GOAL OF THE EXERCISE
Pull out every line with the word "computer" from the entries below.

(Stored data)
::::

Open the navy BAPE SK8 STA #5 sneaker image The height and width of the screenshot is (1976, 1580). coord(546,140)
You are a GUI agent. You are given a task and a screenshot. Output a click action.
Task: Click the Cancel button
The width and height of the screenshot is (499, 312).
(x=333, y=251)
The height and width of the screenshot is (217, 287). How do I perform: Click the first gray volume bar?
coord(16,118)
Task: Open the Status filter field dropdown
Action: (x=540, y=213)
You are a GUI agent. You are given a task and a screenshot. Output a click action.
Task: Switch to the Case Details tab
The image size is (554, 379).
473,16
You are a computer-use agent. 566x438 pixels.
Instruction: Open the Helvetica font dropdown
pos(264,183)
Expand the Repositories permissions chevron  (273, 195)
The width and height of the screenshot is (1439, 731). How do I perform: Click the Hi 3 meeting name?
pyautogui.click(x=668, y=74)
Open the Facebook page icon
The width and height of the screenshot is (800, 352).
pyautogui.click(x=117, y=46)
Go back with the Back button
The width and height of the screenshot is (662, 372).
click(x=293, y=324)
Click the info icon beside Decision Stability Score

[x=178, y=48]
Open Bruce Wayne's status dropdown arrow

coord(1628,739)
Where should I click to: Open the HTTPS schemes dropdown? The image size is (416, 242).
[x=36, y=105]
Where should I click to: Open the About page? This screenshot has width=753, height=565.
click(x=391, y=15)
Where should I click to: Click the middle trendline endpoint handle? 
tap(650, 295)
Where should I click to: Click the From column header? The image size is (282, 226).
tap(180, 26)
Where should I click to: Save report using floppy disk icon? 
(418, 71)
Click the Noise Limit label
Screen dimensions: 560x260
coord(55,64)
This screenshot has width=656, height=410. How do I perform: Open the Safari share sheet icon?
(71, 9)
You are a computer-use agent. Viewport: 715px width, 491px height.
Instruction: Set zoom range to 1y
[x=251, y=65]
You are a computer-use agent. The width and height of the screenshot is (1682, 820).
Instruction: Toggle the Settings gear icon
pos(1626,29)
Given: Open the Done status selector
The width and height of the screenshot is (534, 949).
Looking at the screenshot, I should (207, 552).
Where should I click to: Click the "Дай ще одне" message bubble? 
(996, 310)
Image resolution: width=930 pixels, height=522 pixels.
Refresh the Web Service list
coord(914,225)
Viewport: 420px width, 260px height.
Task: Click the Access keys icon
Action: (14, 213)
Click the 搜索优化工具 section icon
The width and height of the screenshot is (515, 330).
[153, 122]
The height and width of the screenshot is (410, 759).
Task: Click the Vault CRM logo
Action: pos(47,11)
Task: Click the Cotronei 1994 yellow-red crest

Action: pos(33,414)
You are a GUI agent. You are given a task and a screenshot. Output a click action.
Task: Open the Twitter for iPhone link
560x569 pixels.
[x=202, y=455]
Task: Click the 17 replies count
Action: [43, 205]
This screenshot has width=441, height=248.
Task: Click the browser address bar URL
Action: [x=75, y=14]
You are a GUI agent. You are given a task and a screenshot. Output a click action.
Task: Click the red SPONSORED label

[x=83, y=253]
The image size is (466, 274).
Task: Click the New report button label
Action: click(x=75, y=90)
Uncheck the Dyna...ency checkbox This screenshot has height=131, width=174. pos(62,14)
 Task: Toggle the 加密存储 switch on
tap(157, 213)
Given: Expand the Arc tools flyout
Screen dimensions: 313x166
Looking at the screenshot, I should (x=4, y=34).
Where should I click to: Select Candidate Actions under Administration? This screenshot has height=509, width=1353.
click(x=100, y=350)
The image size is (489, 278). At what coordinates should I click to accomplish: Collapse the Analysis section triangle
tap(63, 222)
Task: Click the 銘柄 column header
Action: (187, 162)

::::

SOLVED PROBLEM
You are a computer-use agent. 566x438 pixels.
You are a computer-use agent. Viewport: 715px width, 491px height.
You are a computer-use agent. The width and height of the screenshot is (1682, 820).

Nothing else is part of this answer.